§ QUÉ DEBES HACER
[1] Transcribe sin cambios el fragmento del hilo sobre amplificadores para auto que empieza con las palabras que contienen "A ver, por lo" y termina con "a muete!!! SAludos..".
[2] Según el hilo sobre amplificadores para auto, ¿de qué marca son los woofers de José?
[3] Resume en una o dos oraciones el párrafo del hilo sobre amplificadores para auto que comienza con "Hola me llamo José" y conserva sus datos principales.

# Ayuda para elegir un buen amplificador para auto



## volare79 (Ago 2, 2005)

Hola me llamo José y necesito ayuda para escoger un buen amplificador económico para mi auto necesito saber que potencia es la adecuada para abastecer perfectamente bien unos woofers de 12 pulgadas estas son las especificaciones de los wofers que tengo

La marca es Pioneer

Watts MAX. Music Power 	                    800 Watts    
Watts Nominal Power Handling 	400 Watts
Frequency Response 	                    18Hz ~ 2kHz  
Sensitivity 	                                        89dB
Ohm Rating 	                                        SVC:4, DVC: 2 or 8                
Recommended Enclosure 	                    1.5 Cubic Feet                   
Accessory Grill 	                    UD-G305


----------



## makine (Abr 22, 2006)

A ver, por lo que veo son varios woofers por lo cual la etapa ha de ser de mas de un canal. Yo llevo un sub de 12 Vieta a 500 w tambien y con una etapa JBL de 500 w 250(wrms) me chuta bastante bien...bastnte optimo.Pero tengo conectado solo el sub a la etapa..hazte una idea.
 Los tuyos son de 400w eficaces cada uno...hazte una idea. Yo le echaría una buena etapa de 1000 watios como mínimo. De esa categoría aun no me he metido a mirar pero te aseguro que todas son buenas.. no tengo preferencias unas dan mas bajo que otras...has de tener el oido muy fino para notarlo si llevas buenos altavoces..

Animo y estruja esos bombos a muete!!! SAludos..


----------

§ INFORMACIÓN REGISTRADA

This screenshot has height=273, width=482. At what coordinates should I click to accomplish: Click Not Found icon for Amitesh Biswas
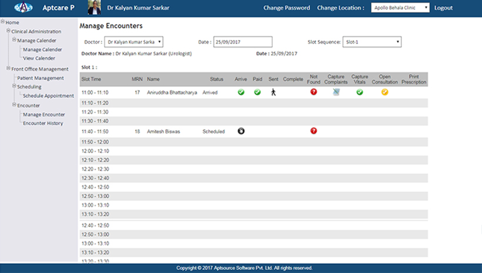313,131
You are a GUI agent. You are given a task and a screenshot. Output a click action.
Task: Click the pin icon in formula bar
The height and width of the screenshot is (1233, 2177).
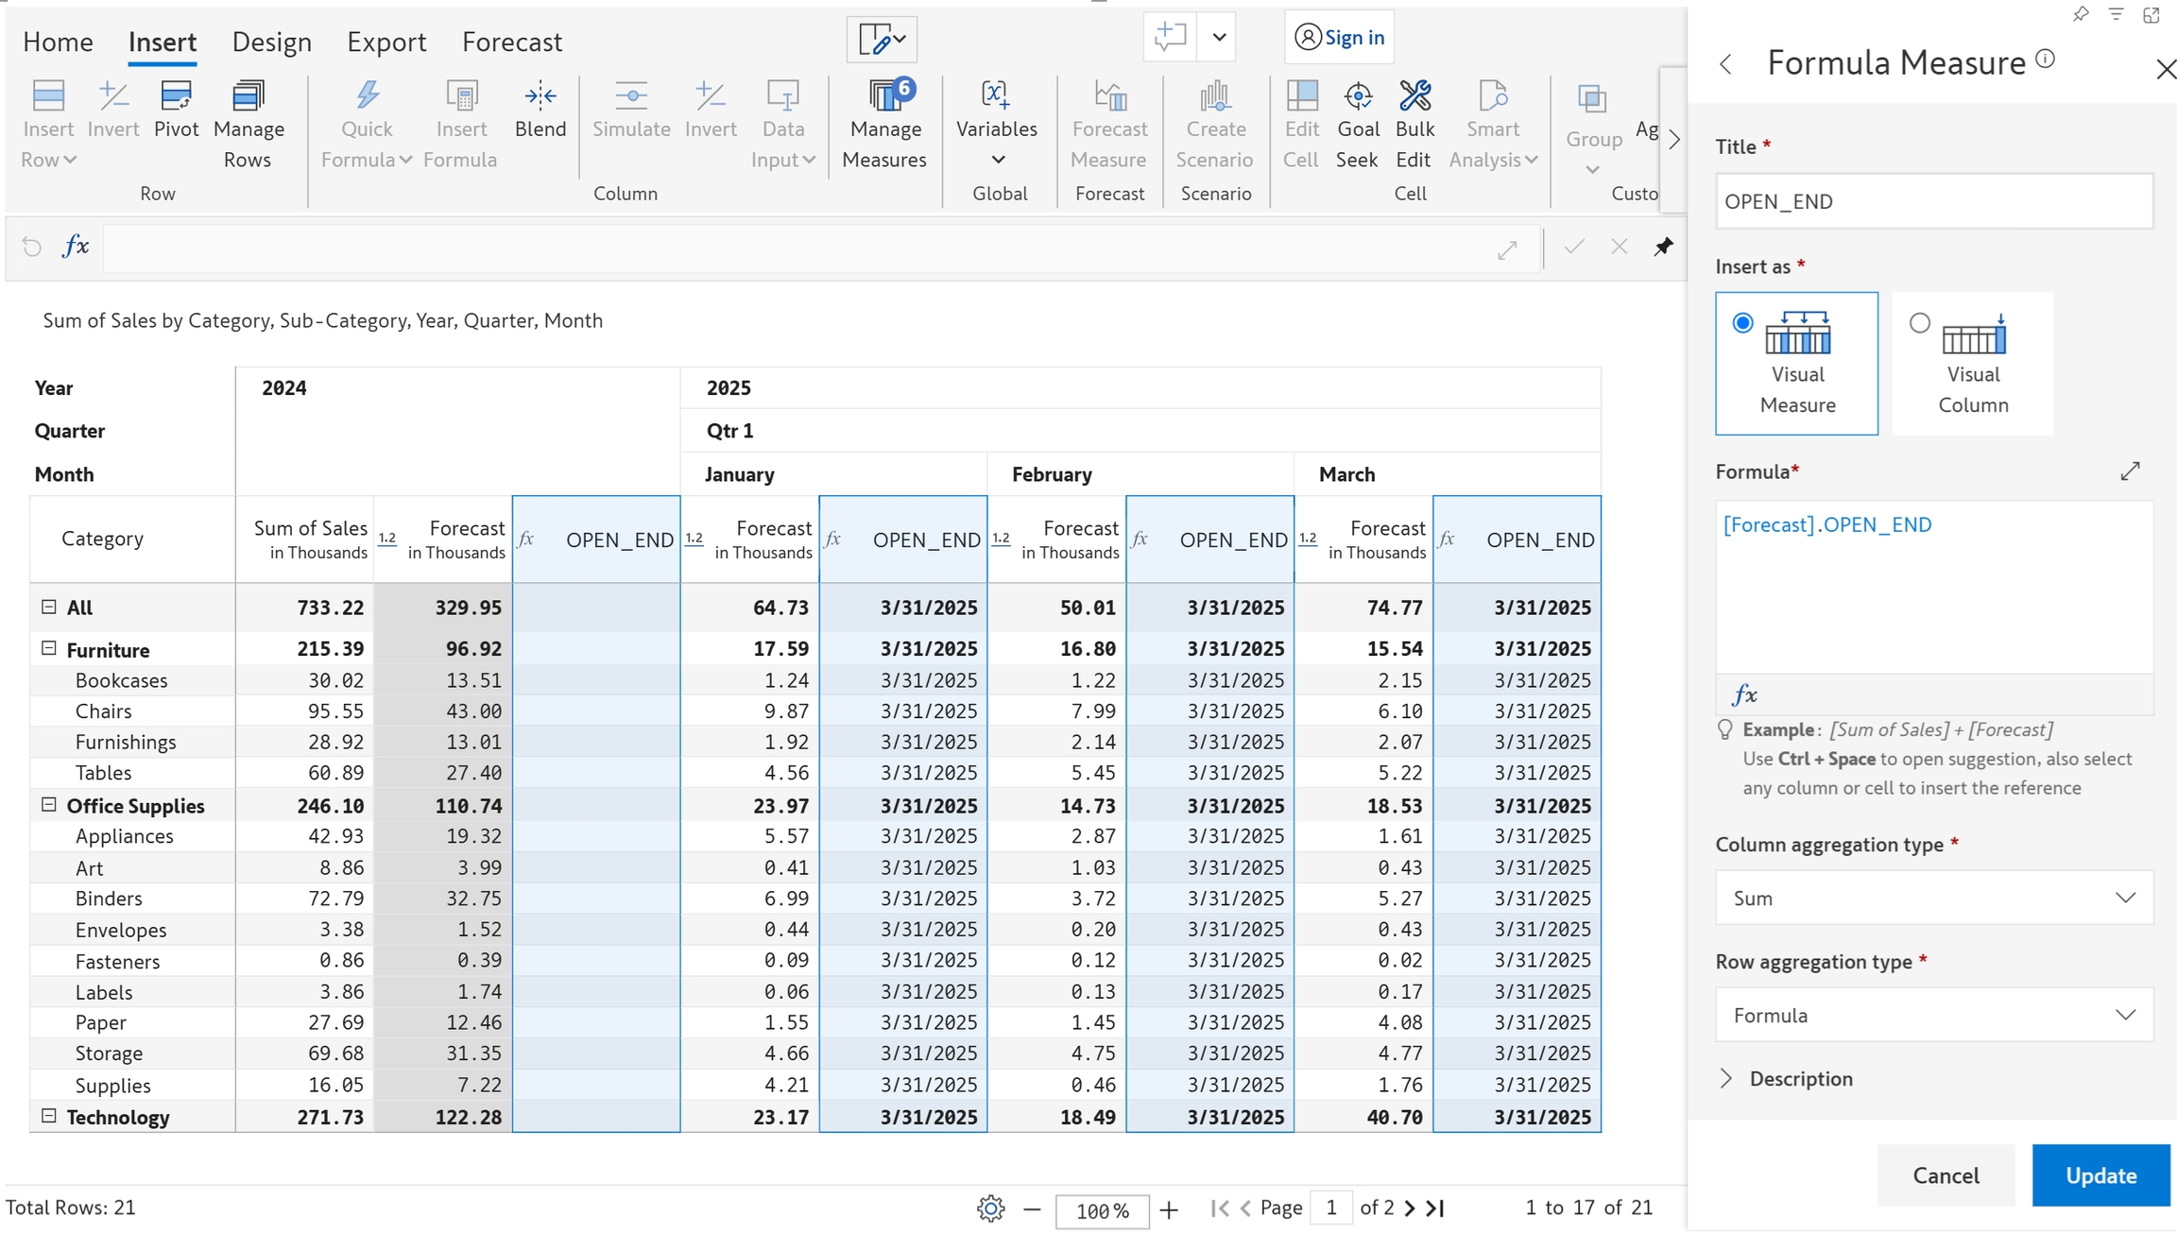click(1663, 247)
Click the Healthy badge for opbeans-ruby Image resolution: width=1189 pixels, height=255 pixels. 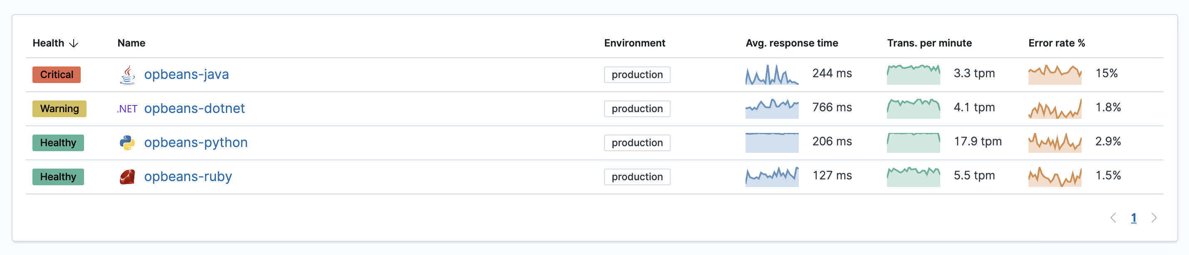[x=58, y=177]
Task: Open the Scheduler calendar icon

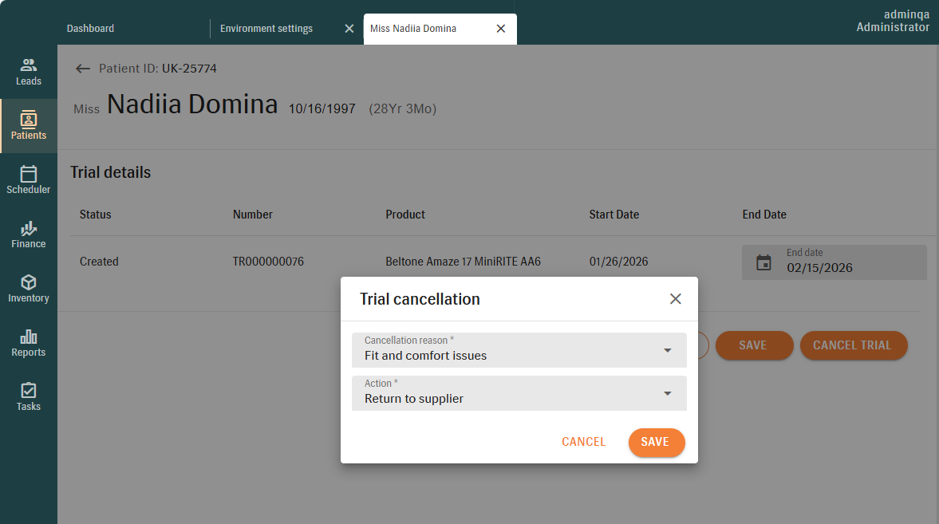Action: 29,174
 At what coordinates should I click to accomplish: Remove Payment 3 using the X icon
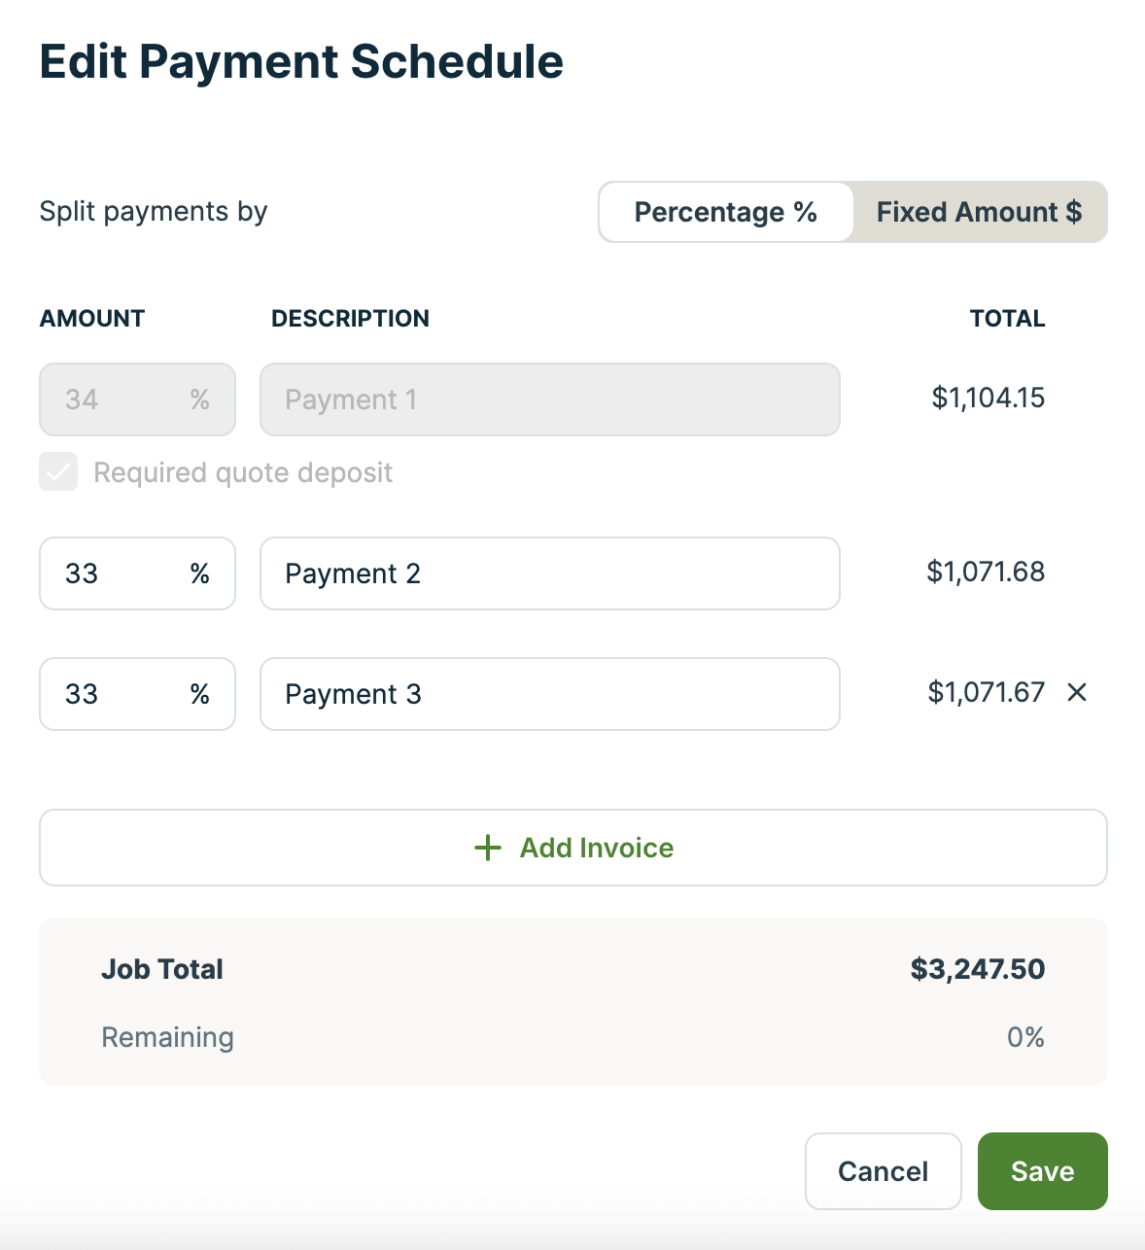(1076, 692)
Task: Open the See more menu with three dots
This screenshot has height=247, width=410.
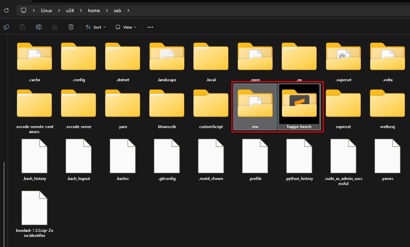Action: [x=150, y=27]
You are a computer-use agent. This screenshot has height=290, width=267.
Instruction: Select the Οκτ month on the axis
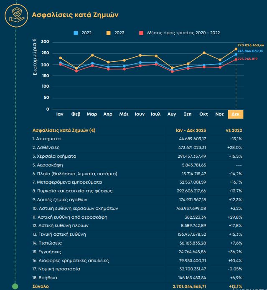coord(204,114)
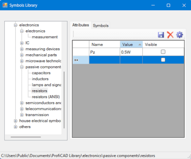
Task: Toggle the Visible checkbox in the new row
Action: [163, 60]
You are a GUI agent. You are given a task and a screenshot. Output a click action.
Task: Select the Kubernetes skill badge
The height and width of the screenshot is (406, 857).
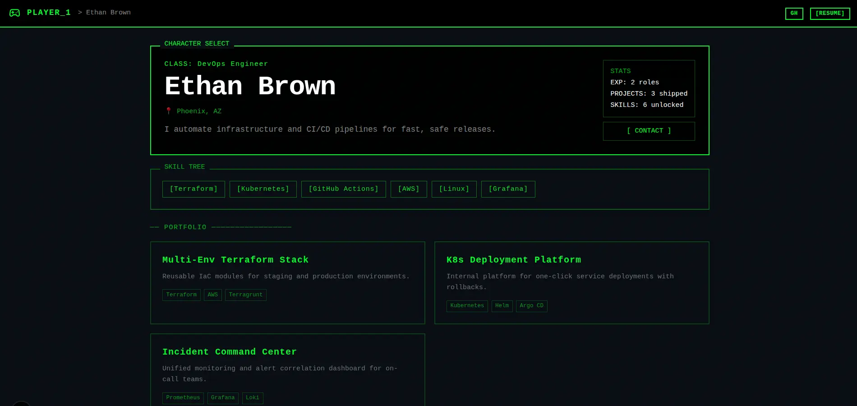[263, 189]
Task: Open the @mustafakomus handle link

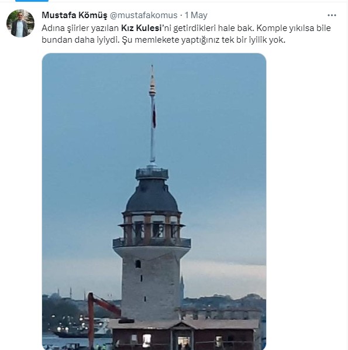Action: 144,15
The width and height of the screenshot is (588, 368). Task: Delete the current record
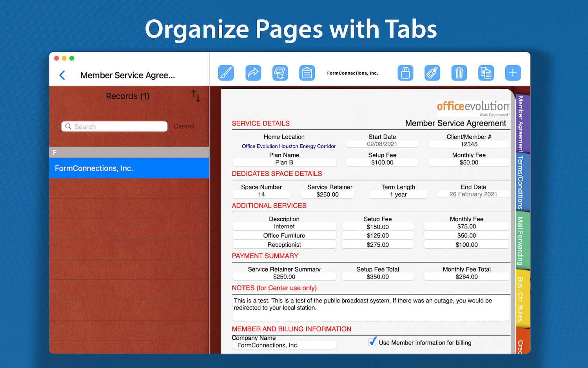(x=459, y=73)
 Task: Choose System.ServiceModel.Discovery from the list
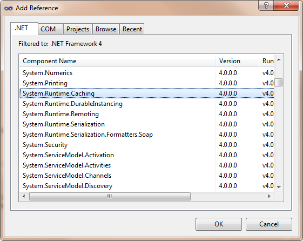click(147, 186)
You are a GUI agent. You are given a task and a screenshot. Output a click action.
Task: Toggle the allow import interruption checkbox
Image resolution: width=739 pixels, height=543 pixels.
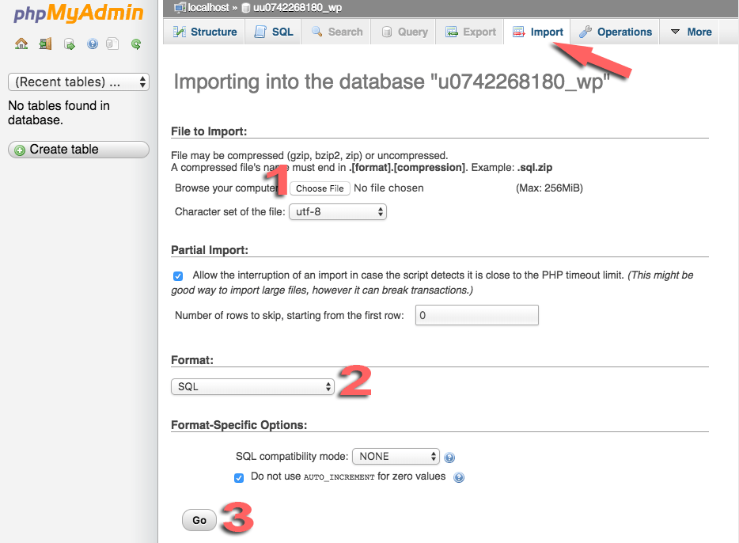coord(178,276)
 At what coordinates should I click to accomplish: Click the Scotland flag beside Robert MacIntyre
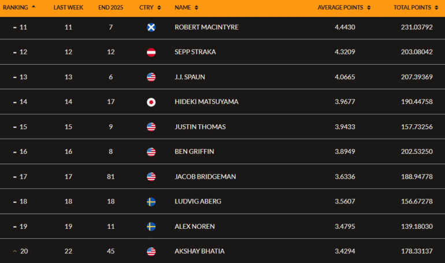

§ RESPUESTAS COMPLETAS
[1]
A ver, por lo que veo son varios woofers por lo cual la etapa ha de ser de mas de un canal. Yo llevo un sub de 12 Vieta a 500 w tambien y con una etapa JBL de 500 w 250(wrms) me chuta bastante bien...bastnte optimo.Pero tengo conectado solo el sub a la etapa..hazte una idea.
 Los tuyos son de 400w eficaces cada uno...hazte una idea. Yo le echaría una buena etapa de 1000 watios como mínimo. De esa categoría aun no me he metido a mirar pero te aseguro que todas son buenas.. no tengo preferencias unas dan mas bajo que otras...has de tener el oido muy fino para notarlo si llevas buenos altavoces..

Animo y estruja esos bombos a muete!!! SAludos..

[2] Son de la marca Pioneer.

[3] José pide ayuda para escoger un amplificador económico para su auto. Quiere saber qué potencia es la adecuada para alimentar bien sus woofers de 12 pulgadas, cuyas especificaciones presenta a continuación.